MOVarazzi

Friday, August 24, 2012

833. There's No Comparison

When I was young and beautiful and insecure with absolutely nothing to be insecure about, I would spend an inordinate amount of time comparing myself to other people, specifically women, specifically pretty women.  I would find myself at the frozen yogurt place staring at some lovely creature in line in front of me, wondering to myself, “Am I as pretty as her?  I am as pretty as her.  Right?  Oh, she is smiling and has bad teeth!  Yeah!  I am prettier than her! And if I am not, at least I have better teeth than she does.” 

This silent self-inflicted torture was never-ending.  There I was at the gym, gawking at some other college-aged girl, again thinking, “I’m prettier than her.  Yes.  Wait, her abs are awesome.  Okay, she has better abs, but terrible skin! At least my skin is prettier.” 
Everywhere I went, all day long, it was the Insecurity & Comparing Channel:  “She is tanner than me, but I am taller!  Taller is better than tanner.  But look at her boyfriend—he is hot.  Okay, she might be prettier than me.” 
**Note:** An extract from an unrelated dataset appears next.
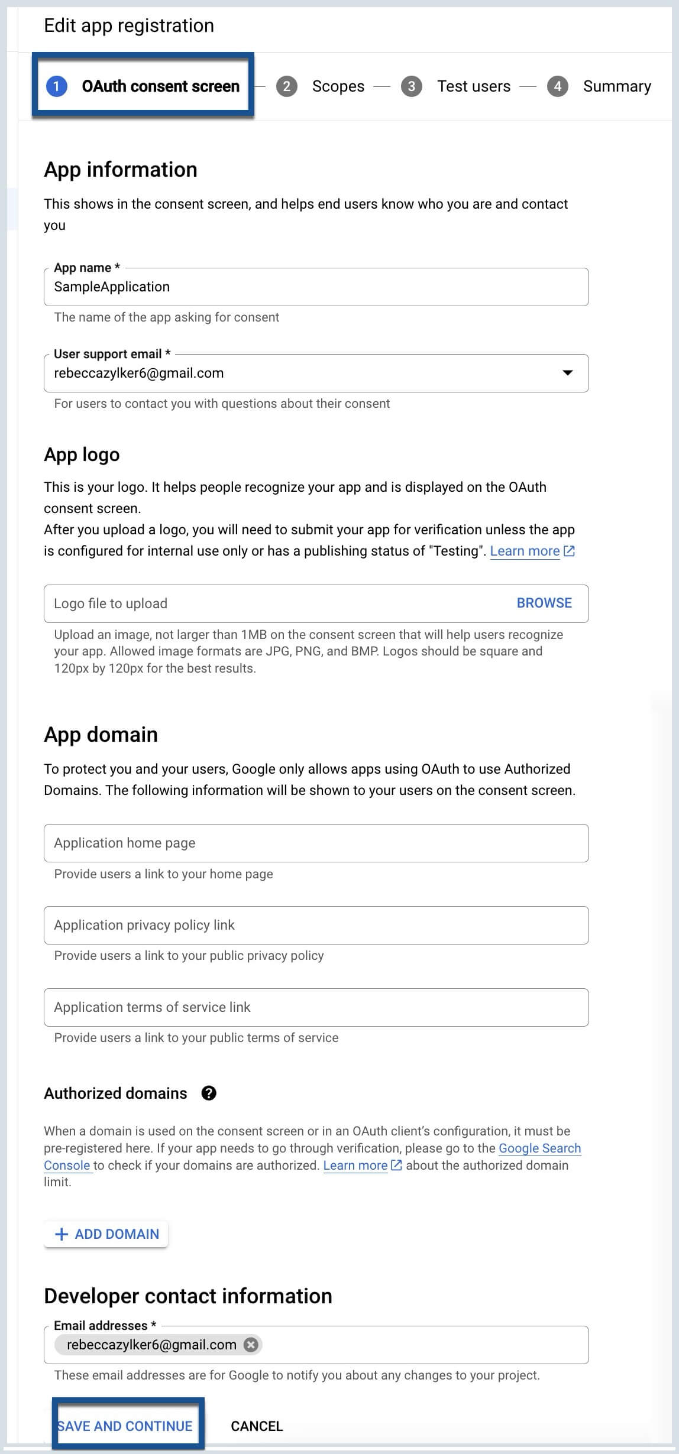This screenshot has height=1454, width=679.
Task: Open Learn more link about logo verification
Action: coord(525,551)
Now that two decades have elapsed and I have the perspective of time, wisdomity, maturityness, and excellent grammar, I look back in sheer disgust at my beautiful former self, wasting all that time marinating in a soup of unfounded self-criticism. 
Pictures don’t lie, nor even fib a little.  I look at old photos of the era in question (1990), and I was just like Heidi Klum, only blonder.  All right, maybe not Heidi Klum, but perhaps like Christie Brinkley and Cheryl Tiegs combined.  With a dash of Cheryl Ladd thrown in.  But younger. 

And thinner. 
And with less modeling contracts. 

All right, I may not have been Claudia Schiffer’s or Gwyneth Paltrow’s long-lost triplet, but I was actually quite pretty. 
I had boyfriends.  I had dates.  I had guys I did not know passing me on the street but then turning around for the second look.  And following me.  And asking me out.  While I was holding hands with my boyfriend.    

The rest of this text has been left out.